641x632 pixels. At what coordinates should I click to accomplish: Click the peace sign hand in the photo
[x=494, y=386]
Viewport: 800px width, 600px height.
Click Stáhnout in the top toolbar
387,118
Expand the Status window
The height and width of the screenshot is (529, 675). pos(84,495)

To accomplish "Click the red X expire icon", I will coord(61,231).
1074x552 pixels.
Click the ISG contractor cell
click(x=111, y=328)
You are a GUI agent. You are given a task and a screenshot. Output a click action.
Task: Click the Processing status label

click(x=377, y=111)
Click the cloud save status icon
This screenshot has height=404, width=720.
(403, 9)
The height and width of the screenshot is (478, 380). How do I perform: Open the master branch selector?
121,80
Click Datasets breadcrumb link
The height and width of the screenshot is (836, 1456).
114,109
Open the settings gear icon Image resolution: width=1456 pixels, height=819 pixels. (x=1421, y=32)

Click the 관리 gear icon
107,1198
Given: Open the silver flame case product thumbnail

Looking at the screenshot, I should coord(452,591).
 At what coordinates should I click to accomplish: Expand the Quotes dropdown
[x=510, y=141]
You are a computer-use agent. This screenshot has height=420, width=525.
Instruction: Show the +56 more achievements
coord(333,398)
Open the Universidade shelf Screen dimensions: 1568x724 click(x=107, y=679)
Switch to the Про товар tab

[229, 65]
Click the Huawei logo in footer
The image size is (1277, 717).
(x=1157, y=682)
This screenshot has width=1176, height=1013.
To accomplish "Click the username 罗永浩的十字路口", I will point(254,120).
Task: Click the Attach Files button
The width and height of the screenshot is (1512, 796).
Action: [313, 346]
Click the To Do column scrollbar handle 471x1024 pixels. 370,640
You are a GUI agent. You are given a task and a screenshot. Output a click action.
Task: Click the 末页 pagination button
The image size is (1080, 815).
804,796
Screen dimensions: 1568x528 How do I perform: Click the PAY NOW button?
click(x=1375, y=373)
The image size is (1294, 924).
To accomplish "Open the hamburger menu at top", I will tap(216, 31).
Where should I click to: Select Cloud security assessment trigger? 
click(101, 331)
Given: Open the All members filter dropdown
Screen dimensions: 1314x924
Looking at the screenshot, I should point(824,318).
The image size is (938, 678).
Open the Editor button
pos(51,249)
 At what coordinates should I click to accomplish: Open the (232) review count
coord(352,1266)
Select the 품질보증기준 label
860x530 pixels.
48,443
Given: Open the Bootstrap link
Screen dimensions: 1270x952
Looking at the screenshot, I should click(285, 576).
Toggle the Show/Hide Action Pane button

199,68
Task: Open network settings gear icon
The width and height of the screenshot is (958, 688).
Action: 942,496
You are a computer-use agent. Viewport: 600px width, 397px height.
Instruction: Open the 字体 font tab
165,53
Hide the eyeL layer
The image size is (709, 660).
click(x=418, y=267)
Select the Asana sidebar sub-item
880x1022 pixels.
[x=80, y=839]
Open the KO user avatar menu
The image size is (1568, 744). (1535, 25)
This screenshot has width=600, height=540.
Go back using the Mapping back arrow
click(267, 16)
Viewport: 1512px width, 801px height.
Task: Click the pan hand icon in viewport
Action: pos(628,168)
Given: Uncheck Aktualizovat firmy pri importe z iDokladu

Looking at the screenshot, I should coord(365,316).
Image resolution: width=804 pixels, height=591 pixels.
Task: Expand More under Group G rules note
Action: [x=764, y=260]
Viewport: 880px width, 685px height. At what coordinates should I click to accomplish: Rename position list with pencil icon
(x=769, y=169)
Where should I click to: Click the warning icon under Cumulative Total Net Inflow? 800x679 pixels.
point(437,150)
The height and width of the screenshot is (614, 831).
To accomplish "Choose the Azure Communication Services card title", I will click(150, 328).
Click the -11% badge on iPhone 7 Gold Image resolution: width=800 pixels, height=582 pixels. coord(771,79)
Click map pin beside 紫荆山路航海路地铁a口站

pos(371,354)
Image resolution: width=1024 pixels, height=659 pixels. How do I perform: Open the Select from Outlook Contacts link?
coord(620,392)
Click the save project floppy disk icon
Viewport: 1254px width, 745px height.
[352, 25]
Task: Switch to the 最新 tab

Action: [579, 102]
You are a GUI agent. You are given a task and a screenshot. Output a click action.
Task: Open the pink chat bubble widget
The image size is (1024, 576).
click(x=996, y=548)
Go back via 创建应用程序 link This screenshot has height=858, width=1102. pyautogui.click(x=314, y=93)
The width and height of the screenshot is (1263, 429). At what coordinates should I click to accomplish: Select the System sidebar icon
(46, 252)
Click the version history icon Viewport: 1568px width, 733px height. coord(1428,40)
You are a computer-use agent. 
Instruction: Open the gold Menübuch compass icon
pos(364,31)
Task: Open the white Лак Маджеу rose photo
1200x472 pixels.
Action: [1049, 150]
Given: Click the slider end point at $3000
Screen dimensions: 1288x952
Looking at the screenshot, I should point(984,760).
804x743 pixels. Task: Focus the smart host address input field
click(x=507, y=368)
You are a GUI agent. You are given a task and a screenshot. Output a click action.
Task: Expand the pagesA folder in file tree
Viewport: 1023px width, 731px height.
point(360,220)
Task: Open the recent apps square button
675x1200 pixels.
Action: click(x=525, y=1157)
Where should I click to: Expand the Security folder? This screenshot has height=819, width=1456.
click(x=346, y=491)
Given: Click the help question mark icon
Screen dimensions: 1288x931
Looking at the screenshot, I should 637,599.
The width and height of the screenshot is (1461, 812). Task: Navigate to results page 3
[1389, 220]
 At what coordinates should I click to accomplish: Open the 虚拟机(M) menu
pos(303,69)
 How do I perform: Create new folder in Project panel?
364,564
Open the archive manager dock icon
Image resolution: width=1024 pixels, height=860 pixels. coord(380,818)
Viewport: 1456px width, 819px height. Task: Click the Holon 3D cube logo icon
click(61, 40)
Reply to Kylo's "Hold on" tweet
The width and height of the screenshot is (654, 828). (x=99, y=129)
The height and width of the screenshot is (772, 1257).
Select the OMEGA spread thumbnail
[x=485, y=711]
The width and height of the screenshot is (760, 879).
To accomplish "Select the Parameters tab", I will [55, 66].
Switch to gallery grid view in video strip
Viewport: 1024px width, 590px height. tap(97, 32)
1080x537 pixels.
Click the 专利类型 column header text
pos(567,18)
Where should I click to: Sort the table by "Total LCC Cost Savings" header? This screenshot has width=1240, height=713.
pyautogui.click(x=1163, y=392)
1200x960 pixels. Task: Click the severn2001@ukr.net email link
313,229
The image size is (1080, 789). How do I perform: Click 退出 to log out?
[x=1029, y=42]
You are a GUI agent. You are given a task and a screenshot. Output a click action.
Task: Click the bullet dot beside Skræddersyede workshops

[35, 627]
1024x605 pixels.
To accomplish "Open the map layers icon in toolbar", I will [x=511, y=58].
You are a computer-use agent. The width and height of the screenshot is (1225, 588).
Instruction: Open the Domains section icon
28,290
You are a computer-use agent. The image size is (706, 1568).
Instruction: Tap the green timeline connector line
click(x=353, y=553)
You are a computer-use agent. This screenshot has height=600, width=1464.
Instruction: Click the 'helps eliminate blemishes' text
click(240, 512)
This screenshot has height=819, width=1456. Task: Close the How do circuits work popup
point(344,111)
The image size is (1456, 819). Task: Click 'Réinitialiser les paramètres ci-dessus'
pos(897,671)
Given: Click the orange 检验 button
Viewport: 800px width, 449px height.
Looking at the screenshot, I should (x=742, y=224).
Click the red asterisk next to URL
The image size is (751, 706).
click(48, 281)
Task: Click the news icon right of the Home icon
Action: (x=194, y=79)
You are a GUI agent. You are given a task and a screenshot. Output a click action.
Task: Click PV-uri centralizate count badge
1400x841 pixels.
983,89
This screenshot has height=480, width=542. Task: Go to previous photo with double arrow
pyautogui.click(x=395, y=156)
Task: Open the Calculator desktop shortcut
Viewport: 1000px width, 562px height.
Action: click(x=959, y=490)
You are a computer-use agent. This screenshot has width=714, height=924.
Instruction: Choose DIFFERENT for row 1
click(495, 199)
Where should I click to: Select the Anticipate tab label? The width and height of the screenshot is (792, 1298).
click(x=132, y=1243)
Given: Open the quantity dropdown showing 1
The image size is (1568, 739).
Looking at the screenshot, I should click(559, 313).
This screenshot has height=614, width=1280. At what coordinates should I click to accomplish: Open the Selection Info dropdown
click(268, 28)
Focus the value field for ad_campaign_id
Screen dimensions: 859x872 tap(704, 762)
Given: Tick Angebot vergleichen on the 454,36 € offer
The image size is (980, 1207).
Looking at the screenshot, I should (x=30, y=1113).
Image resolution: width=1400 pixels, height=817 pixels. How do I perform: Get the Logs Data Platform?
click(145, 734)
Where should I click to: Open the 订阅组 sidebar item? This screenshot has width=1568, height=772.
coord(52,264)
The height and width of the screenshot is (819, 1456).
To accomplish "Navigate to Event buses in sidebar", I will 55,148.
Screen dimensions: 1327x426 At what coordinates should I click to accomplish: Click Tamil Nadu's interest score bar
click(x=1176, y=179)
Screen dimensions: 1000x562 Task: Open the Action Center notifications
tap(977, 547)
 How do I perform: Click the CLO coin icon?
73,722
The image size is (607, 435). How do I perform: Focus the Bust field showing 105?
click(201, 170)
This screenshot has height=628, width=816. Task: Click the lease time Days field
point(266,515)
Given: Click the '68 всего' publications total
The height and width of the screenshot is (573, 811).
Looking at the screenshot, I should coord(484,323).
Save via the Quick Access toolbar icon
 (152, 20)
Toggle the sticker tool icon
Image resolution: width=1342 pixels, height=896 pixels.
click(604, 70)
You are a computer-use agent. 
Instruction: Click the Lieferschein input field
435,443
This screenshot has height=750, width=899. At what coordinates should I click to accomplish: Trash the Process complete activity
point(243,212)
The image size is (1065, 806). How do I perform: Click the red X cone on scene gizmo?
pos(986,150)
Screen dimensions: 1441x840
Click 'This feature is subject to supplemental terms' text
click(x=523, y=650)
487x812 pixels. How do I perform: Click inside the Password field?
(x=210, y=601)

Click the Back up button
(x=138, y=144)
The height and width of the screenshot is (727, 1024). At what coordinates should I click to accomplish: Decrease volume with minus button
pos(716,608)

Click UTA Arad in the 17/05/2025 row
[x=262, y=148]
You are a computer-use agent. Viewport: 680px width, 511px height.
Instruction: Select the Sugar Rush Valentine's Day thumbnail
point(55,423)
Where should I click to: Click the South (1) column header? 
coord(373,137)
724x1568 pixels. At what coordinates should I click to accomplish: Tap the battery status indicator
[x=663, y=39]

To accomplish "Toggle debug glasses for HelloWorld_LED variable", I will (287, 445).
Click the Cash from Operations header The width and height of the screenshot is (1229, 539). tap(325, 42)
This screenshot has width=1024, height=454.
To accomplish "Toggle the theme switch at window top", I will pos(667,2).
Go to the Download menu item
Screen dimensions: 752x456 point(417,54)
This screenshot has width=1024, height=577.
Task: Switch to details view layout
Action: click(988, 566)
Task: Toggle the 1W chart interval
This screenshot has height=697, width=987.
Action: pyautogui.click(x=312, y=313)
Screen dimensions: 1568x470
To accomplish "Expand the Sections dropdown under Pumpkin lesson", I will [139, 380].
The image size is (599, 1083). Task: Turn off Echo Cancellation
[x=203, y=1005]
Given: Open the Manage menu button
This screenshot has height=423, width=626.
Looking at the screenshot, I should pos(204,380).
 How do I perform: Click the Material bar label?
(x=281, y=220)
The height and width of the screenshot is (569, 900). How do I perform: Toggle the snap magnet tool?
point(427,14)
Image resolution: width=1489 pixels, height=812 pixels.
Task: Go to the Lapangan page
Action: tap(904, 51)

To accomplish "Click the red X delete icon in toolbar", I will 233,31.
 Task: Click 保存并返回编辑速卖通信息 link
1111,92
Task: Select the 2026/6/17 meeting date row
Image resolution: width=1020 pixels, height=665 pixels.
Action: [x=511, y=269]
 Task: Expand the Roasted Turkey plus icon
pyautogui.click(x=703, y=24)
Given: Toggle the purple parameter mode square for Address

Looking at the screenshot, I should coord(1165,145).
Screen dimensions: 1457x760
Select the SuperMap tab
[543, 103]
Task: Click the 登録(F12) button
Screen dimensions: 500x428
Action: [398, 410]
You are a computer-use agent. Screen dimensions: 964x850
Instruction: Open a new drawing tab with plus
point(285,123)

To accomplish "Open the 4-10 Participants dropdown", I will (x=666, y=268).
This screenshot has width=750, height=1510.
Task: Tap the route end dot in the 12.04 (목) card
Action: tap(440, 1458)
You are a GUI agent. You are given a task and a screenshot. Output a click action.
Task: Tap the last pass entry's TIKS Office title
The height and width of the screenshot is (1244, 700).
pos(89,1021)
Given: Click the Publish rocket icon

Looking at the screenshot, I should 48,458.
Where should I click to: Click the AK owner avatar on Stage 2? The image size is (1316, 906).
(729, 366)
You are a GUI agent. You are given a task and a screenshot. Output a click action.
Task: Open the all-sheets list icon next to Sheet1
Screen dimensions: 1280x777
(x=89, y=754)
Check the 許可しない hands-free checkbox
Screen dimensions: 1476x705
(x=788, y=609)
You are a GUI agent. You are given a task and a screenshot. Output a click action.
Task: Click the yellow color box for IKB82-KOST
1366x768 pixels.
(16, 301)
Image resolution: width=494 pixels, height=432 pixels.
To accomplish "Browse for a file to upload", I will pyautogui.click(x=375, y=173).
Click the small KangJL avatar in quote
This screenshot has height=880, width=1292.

→ Work to complete:
Copy the data again word for word, starting at the line with "Click the small KangJL avatar in quote" and continuing through the final line of the data.

→ Answer to the exercise:
Click the small KangJL avatar in quote
This screenshot has height=880, width=1292.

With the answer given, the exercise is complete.